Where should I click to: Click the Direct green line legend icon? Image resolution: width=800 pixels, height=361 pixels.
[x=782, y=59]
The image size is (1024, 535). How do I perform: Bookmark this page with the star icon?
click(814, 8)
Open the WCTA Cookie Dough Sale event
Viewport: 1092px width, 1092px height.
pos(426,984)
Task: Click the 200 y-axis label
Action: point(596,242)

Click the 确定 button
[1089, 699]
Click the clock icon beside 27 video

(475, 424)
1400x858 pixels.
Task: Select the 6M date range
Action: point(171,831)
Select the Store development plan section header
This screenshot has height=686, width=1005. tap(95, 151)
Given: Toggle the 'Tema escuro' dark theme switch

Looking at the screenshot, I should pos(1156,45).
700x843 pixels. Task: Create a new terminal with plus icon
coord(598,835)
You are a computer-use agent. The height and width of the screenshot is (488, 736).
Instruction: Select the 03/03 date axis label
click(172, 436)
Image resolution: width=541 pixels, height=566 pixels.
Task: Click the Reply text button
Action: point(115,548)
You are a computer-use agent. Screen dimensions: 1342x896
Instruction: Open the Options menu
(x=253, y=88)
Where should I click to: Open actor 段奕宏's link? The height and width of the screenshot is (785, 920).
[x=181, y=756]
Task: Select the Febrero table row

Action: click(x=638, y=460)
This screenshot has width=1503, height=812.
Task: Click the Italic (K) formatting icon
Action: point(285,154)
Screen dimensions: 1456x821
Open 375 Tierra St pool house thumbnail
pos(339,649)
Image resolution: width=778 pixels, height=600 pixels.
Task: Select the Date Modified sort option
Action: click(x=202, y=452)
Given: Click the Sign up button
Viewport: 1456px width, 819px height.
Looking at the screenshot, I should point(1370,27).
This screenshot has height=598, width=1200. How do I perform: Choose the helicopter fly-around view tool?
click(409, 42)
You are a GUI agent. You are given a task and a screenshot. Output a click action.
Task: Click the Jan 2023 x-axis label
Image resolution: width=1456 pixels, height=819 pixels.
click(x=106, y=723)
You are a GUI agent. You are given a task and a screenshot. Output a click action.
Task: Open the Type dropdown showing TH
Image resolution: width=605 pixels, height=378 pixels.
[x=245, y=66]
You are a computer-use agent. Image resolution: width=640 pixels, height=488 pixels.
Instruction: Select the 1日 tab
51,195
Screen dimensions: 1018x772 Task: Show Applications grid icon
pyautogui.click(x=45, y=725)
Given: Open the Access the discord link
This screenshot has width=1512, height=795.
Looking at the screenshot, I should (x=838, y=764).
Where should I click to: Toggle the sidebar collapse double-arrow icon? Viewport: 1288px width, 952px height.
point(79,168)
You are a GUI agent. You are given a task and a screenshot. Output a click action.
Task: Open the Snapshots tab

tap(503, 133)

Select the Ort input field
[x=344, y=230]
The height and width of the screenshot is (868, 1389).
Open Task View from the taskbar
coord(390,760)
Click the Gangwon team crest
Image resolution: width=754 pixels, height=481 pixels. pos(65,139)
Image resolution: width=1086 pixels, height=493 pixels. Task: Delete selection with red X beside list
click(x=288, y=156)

• [Exercise goal] Rewrite the rows as a numbered list with blank lines dropped, starting at the line containing "Click the 确定 button" and ending with the line containing "Action: point(115,548)".

• [Problem solution]
1. Click the 确定 button
2. [1089, 699]
3. Click the clock icon beside 27 video
4. (475, 424)
5. 1400x858 pixels.
6. Task: Select the 6M date range
7. Action: point(171,831)
8. Select the Store development plan section header
9. This screenshot has height=686, width=1005. tap(95, 151)
10. Given: Toggle the 'Tema escuro' dark theme switch
11. Looking at the screenshot, I should pos(1156,45).
12. 700x843 pixels. Task: Create a new terminal with plus icon
13. coord(598,835)
14. You are a computer-use agent. The height and width of the screenshot is (488, 736).
15. Instruction: Select the 03/03 date axis label
16. click(172, 436)
17. Image resolution: width=541 pixels, height=566 pixels.
18. Task: Click the Reply text button
19. Action: point(115,548)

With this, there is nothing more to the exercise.